In the letter demanding to see the documents, the hedge fund cites a New Jersey statute that gives shareholders the right to review company documents, provided they demonstrate a “proper purpose” for looking at the records.
Third Point owns 5.65% of Campbell and has the support of some other shareholders in its attempt to force meaningful change at the company but it faces a hard struggle as descendants of former Campbell chairman John Dorrance own a combined 42% stake in the company.
Today, Campbell sent a letter to shareholders ahead of its annual meeting on 29 November urging them to back the existing board.
The letter summarises the results of its board-led strategy and portfolio review and the “significant actions that are underway to focus Campbell’s portfolio, improve performance and maximise shareholder value”.

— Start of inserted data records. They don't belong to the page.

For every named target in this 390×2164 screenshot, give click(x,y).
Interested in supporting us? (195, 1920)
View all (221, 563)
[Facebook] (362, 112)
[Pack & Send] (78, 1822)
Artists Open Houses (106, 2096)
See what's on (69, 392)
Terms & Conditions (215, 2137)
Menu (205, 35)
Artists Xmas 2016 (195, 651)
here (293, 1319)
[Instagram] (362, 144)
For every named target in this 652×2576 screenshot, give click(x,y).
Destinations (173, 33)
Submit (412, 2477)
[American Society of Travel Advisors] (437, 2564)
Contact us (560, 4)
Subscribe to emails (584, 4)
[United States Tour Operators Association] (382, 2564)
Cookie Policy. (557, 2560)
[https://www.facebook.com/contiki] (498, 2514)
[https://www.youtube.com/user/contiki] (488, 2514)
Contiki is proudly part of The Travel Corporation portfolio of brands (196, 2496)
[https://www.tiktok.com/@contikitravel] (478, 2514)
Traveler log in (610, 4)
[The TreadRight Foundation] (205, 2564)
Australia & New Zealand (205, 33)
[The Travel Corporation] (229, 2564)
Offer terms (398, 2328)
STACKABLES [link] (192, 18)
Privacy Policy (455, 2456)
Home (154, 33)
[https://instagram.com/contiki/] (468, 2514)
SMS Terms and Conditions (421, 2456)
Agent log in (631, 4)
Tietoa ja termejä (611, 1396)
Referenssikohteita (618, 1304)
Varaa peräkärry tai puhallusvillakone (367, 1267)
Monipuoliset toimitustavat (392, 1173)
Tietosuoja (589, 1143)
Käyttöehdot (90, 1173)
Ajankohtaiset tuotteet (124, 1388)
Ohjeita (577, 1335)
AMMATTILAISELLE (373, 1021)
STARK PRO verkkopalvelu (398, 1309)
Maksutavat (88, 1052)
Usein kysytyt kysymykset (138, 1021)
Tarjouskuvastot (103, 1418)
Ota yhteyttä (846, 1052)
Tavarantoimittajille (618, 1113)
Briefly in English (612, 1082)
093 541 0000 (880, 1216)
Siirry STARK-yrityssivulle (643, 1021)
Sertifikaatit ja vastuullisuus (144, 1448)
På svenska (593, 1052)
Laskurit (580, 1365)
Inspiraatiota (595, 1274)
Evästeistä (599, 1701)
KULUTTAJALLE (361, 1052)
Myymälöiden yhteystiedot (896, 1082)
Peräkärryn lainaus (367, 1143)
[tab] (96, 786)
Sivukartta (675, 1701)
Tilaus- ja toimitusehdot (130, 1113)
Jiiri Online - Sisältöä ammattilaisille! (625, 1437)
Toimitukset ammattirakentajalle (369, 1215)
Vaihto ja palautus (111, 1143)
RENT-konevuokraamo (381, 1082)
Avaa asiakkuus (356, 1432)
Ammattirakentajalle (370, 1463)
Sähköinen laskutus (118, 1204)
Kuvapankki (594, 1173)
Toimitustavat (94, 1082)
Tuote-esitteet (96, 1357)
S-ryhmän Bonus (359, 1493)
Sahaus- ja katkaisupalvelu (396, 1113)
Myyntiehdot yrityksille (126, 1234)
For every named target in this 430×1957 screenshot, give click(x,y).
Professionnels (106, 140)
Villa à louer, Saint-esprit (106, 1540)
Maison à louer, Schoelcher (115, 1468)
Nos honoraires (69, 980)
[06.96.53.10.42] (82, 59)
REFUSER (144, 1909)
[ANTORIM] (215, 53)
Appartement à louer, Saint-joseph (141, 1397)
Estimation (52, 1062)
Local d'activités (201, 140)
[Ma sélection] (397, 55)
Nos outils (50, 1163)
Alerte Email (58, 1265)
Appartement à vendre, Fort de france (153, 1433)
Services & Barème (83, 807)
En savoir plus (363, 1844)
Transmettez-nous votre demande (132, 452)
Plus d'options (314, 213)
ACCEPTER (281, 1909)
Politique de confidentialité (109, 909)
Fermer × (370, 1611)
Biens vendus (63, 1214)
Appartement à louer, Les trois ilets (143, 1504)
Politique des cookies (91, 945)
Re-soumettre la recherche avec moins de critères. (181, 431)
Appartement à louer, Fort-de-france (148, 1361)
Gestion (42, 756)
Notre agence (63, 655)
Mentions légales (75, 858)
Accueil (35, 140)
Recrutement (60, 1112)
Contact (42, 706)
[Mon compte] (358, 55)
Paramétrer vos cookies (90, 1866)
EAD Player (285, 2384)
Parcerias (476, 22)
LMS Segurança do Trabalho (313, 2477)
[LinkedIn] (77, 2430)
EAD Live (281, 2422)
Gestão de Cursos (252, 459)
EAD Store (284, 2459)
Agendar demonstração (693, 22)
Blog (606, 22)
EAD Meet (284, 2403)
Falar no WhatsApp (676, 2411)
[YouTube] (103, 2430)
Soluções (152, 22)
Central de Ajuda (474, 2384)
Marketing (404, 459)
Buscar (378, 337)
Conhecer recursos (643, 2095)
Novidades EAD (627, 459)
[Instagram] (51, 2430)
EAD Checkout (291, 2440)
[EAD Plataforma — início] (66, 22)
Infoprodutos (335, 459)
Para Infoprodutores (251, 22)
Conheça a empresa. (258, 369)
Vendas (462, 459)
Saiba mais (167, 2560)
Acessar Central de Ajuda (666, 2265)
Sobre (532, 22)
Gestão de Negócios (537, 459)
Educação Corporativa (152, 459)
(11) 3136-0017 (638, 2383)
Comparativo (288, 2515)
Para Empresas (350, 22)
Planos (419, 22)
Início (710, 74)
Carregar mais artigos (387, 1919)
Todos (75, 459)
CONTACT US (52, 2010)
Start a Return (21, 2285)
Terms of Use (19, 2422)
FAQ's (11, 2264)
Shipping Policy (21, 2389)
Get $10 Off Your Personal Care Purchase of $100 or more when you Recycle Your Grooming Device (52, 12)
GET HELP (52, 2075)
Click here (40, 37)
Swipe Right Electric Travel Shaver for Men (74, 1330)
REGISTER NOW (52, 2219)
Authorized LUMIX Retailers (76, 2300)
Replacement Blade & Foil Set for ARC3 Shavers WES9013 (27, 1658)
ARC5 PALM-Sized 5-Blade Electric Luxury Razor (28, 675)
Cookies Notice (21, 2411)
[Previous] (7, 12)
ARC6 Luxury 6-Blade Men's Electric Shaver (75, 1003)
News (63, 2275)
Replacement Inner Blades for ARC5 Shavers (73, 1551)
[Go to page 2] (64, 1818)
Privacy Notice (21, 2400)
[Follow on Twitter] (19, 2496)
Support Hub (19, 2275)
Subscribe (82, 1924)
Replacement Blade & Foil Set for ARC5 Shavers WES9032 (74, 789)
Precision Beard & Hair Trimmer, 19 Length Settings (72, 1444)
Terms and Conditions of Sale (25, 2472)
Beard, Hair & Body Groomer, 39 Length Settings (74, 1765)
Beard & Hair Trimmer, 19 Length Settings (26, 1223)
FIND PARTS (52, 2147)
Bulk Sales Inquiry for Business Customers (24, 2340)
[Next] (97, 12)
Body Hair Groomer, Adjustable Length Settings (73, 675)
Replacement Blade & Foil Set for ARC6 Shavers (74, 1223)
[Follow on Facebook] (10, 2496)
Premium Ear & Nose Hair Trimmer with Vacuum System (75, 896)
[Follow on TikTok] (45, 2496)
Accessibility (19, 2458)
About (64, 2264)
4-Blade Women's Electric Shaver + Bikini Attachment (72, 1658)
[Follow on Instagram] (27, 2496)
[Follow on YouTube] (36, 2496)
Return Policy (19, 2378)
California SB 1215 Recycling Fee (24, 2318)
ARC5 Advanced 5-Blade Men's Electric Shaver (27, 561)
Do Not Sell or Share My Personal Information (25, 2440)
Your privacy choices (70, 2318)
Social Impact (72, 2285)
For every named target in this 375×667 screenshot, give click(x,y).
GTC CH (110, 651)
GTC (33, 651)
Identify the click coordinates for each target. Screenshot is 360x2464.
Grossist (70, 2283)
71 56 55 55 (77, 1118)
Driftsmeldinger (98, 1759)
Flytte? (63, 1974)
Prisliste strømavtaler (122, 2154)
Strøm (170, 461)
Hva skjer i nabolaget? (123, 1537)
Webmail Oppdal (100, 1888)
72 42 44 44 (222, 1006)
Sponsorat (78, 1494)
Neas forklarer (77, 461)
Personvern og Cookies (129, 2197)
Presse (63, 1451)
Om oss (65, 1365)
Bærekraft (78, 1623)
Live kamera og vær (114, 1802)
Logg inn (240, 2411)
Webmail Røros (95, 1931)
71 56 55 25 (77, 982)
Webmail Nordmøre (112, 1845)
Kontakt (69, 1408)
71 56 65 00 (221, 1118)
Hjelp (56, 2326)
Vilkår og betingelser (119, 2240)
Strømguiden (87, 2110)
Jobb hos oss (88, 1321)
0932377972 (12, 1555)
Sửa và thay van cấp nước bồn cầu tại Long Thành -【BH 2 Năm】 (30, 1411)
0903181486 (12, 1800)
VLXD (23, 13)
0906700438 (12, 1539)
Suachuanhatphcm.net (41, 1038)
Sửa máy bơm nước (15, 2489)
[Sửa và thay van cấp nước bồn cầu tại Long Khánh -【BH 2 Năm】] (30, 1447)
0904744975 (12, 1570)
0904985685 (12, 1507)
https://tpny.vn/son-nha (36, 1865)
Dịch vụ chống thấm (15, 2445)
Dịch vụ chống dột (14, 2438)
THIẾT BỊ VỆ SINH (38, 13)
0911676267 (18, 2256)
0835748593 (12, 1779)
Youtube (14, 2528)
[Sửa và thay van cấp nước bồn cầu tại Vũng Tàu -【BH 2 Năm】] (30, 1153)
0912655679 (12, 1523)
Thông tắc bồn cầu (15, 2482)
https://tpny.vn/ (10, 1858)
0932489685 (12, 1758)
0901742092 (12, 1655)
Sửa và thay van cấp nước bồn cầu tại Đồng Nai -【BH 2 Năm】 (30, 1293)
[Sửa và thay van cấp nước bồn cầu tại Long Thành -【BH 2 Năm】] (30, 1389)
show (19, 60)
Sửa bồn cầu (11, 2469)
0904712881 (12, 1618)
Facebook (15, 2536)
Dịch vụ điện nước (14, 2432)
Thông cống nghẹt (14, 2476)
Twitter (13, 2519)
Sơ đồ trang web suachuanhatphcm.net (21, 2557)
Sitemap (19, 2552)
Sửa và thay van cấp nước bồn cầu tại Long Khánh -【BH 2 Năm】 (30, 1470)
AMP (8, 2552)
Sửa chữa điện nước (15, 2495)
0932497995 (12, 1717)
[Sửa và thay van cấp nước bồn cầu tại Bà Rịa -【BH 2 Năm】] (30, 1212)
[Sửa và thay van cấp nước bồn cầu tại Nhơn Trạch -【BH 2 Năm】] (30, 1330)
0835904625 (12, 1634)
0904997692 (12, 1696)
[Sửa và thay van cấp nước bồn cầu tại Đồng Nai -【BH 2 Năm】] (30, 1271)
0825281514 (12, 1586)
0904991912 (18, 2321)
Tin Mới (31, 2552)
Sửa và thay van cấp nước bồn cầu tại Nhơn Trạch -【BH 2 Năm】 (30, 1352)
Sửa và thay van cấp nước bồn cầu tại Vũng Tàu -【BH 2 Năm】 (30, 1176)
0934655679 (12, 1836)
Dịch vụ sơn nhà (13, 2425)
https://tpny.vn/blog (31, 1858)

It also highlights the “strength and experience” of its directors and management team and discusses why it believes Third Point’s actions are not in shareholders’ best interests.
“Its proposed nominees lack the required skills and expertise to oversee a public company like Campbell and its iconic brands,” it said.
On Monday (1 October) Loeb sought to put more pressure on the Campbell board, insisting the company had been hit by management “blunders” and suggesting it could attract “multiple buyers”.
Loeb’s scrutiny of Campbell came after the Pepperidge Farm snacks and Prego sauces owner announced in May it would review its business, a move made alongside the departure of president and CEO Denise Morrison after seven years at the helm.
Morrison’s exit came after a third-quarter loss, before interest and taxes, of US$475m and a profit warning. Campbell has also struggled to get its sales growing in the US, while there were questions about its December acquisition of US snacks group Snyder’s-Lance.
The recently announced results of its review saw Campbell reveal it will concentrate on its core products and its domestic market while ditching its fresh food and international arms.